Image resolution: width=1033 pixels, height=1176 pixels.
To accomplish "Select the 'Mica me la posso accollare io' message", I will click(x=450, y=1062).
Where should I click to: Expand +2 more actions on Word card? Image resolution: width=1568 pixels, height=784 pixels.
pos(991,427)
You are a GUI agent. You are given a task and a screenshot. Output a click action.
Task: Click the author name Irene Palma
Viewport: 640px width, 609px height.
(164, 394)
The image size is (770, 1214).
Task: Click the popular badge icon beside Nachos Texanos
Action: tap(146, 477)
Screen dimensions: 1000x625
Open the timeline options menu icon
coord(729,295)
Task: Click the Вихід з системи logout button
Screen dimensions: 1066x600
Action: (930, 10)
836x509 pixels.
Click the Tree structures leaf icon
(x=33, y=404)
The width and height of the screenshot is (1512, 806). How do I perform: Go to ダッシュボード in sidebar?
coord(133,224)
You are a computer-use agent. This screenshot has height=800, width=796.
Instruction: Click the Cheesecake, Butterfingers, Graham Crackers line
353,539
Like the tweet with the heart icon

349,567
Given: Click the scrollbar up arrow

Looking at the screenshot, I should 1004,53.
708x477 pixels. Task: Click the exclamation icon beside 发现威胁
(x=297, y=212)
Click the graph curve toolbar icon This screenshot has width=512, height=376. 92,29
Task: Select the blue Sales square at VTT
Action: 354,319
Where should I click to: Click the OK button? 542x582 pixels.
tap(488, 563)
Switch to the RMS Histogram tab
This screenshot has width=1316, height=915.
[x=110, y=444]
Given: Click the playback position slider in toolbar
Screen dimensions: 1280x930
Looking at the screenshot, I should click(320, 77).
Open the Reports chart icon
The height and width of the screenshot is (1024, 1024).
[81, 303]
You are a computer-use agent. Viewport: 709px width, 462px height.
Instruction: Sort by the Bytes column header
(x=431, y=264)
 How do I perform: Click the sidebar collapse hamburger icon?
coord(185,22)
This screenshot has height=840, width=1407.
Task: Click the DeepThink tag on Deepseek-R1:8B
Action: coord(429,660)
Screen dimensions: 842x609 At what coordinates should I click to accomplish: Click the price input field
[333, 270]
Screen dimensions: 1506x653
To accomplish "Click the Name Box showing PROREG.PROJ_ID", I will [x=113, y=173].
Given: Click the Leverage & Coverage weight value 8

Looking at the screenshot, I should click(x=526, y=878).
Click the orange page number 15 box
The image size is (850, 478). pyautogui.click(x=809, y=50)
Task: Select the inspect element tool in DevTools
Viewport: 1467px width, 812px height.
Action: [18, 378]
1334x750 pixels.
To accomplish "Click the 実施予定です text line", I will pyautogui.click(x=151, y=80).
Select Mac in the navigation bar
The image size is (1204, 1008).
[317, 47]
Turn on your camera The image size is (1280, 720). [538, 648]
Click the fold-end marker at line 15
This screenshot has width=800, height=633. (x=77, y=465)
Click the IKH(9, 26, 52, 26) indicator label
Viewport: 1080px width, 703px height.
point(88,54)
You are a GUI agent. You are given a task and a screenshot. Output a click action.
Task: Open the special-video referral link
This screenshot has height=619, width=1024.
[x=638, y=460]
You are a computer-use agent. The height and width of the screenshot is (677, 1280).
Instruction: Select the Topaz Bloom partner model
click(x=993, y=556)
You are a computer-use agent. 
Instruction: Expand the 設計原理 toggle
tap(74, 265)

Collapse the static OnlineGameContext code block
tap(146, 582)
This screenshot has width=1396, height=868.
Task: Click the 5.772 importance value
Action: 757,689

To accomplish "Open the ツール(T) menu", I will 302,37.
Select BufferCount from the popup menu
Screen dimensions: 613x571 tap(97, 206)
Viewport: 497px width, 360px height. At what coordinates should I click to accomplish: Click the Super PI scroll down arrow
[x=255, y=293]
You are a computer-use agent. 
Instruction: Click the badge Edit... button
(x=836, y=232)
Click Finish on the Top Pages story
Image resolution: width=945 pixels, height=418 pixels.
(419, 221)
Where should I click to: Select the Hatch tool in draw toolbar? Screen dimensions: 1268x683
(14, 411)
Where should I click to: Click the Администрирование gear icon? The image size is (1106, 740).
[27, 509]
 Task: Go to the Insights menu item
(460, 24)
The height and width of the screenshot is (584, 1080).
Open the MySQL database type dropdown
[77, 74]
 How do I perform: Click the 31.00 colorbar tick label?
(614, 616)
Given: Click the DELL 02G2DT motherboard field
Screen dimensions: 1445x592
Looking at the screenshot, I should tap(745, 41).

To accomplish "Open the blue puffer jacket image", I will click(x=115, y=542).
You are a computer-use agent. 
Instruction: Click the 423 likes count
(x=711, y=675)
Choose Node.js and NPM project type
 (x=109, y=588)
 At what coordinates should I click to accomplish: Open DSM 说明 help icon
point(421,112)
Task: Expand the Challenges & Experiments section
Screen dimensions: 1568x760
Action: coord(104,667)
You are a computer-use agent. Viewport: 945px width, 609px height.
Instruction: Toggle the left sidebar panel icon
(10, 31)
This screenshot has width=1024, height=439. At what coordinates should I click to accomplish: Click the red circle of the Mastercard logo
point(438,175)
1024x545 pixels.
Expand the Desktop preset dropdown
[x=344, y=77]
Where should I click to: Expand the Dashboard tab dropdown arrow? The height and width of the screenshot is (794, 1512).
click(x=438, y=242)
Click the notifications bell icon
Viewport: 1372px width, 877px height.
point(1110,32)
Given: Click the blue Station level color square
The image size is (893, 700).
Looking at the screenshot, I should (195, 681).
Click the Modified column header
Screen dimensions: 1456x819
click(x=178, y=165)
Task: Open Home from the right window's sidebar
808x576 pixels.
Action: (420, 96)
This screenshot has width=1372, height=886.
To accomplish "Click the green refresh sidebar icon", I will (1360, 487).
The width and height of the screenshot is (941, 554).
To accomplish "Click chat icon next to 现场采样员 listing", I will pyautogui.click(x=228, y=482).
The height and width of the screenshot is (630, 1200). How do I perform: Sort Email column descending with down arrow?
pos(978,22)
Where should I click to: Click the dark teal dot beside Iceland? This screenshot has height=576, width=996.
+++++
# Exercise
Pick out each line in the rows above that contains the string "blue". Case counts.

# Result for this task
Task: Select the blue Sales square at VTT
To accomplish "Open the blue puffer jacket image", I will click(x=115, y=542).
Given: Click the blue Station level color square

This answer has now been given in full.